To be fair, I wasn’t entirely alone in London; I had come along on my husband’s work trip and he was next to me, or rather behind me as I forged ahead through the Sunday market crowds on Brick Lane. I had to ask him to stop getting my attention by putting a hand on my back or shoulder; my body, keyed up by lack of sleep and the excitement of the trip, responded in an adrenaline-fueled fight or flight kind of way to his unexpected touch. Anyway.

But Monday and Tuesday of our trip he worked in the mornings and I walked alone through a city that I half-remembered from a study abroad trip 20 years ago. And despite the 8+ miles logged every day and despite the crush of people out enjoying the sunshine (I got a little sunburnt…in LONDON), and despite the complete and utter sensory overload of taking in a city that manages to cram together the contemporary with the leftovers of so many different ages, I found that rest Virginia Woolf talks about.
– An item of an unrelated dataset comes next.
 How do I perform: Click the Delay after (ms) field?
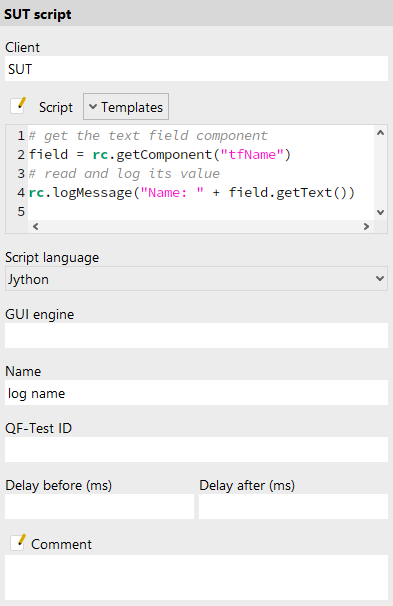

I suppose it comes from the complete and utter absorption of navigating your way across the town, the concentration it takes to land in the right place in a city whose streets exist without an overarching organizing principle. It’s a city that grew by consuming the towns and hamlets around it, and I found myself in so many different Londons in a day (although, as several locals told me, I’d have to go much further afield than the central districts to see the truly distinct bits of the city).

All that to say, as I walked from our hotel in Holborn down Fleet Street, across the river to wave to the Globe Theatre and then on to Borough Market and then past it to see just how far along the Thames I could make it, I found myself in what the business books my husband reads would call a “flow state,” that rare frame of mind in which you are so absorbed in a task that you lose track of time, and even track of yourself and just exist in a moment that feels, well, outside the ordinary course of time. As I walked, I didn’t think about lunch or souvenirs, or my schedule. I didn’t even think of my children back at home or my mother who was expecting some news from the doctor.

In this mental place, my body ceased to exist as something that needed tending or attention–despite the miles logged already, I barely registered hunger, and self-consciousness about my very practical travel clothes next to some of the wonderfully wild and loud fashion around me completely evaporated. I hear illustrators talk about the flow state, and programmers. Rock climbers certainly mention it; how their attention shrinks to just the next handhold above them and they feel free from all other mental burdens. I don’t climb rocks, but I confess that a particularly difficult jigsaw puzzle can bring me to a similar pinpoint of focus, without the risk of falling to my death.

When you come out of such a state, jarred by pressing need–eventually my feet simply couldn’t take another step, although I wouldn’t have been able to tell you they were so far gone–or by a sudden realization that the sun’s position indicates that the day has gotten away from you (I’ve always liked that phrase, as if the day has a mind of its own, like a mischievous puppy who broke free from his leash), you wake as if from a dream. I found myself at a bar seat of a gastropub, ordering a pizza topped with octopus and preserved meyer lemons, which was fantastic, thank you. You also wake with a hunger for more, more of that time, more of that focus, more of a break from yourself.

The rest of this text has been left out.